Volcanic phenomena are diverse, and the disasters associated with them are also diverse. If we assume that the volcanic phenomena depend on the state of volcanic activity, understanding the state of volcanic activity and extracting its transition patterns is important for mitigating volcanic disasters. In order to understand the volcanic phenomena, observational and analytical data have been accumulated using a variety of approaches. In this study, we apply multivariate analysis to multi-item data to attempt to understand the state of volcanic activity and extract transition patterns.
In order to perform multivariate analysis using multi-item data as input values, we aligned each data set in time, processed missing values, and then whitened the data. We performed dimensionality reduction to remove duplicates of similar data. We performed cluster analysis to separate the states of volcanic activity. We used data on Sakurajima volcano, Japan reported by the Japan Meteorological Agency from 2010 to 2023 (i.e., eruptions, seismicity, air shocks, crustal deformation, and sulfur dioxide flux).
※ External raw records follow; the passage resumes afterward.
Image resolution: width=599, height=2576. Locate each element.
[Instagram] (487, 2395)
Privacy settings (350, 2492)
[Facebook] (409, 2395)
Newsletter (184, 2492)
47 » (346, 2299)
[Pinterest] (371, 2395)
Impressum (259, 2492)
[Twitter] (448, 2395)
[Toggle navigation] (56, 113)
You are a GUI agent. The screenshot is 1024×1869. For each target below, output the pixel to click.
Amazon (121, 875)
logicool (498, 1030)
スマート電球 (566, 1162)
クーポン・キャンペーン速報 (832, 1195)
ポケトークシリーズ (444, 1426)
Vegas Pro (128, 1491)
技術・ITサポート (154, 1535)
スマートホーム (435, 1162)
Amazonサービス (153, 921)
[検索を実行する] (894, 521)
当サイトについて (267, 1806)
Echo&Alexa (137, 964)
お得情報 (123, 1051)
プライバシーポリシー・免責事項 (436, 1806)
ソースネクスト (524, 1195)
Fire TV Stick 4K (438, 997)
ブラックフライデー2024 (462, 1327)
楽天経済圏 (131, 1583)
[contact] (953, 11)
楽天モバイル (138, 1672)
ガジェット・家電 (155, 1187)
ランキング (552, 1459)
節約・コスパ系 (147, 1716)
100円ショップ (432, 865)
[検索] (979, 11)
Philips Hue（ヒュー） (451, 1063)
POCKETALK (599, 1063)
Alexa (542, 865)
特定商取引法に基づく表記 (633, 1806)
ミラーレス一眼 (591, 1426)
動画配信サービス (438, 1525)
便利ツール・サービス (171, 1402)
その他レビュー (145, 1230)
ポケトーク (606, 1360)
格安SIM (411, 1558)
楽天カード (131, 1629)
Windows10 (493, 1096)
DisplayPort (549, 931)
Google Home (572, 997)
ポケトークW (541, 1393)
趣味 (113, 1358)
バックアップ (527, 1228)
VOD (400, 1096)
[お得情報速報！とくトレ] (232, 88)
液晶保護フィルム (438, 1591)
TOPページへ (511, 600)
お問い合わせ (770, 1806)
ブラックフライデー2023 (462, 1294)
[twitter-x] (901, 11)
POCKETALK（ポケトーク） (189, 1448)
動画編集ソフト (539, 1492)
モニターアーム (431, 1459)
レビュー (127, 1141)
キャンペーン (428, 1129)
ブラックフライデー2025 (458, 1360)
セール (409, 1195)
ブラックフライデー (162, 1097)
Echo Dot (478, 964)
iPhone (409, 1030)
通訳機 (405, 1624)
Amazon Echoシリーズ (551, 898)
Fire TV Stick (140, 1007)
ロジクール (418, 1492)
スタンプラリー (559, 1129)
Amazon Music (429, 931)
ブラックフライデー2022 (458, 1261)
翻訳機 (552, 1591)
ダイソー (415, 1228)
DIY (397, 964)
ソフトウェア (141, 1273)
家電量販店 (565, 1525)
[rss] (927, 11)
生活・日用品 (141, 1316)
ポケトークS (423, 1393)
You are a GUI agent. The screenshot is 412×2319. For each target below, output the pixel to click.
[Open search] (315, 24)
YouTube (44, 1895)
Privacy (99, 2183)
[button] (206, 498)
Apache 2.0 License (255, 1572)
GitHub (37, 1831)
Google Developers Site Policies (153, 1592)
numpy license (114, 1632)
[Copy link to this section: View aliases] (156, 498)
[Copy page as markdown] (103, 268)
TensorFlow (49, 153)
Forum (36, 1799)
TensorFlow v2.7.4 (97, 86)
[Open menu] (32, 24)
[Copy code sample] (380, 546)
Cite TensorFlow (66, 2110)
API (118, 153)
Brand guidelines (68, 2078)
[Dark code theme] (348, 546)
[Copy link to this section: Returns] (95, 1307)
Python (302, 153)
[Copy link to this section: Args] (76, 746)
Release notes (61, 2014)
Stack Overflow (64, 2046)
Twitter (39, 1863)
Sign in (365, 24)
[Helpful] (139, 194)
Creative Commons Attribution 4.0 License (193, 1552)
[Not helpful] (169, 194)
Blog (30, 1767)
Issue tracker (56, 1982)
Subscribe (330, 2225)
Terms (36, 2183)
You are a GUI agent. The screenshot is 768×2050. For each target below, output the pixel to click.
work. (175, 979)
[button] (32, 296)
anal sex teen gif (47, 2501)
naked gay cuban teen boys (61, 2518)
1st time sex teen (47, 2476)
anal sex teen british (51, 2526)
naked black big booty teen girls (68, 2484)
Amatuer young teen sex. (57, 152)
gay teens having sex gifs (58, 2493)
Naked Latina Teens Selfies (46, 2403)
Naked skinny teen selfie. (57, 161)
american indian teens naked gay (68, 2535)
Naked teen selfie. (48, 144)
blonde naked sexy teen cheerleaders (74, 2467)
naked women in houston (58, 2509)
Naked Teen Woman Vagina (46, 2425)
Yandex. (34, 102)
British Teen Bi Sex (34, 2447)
Through dimensionality reduction, the input data was consolidated into low-dimensional parameters. By giving the number of clusters and performing cluster analysis, temporal changes in volcanic activity were obtained. In addition, by outputting the temporal relationship between volcanic activity states as a state transition diagram, the transition patterns of volcanic activity states were expressed probabilistically. By separating volcanic activity states through cluster analysis, we were able to obtain feature values for the input data for each volcanic activity state. By selecting noteworthy volcanic activity states based on the feature values for each volcanic activity state, it is possible to extract prior states that are likely to transition to the volcanic activity state of interest, which means that it may be possible to take disaster prevention measures in advance.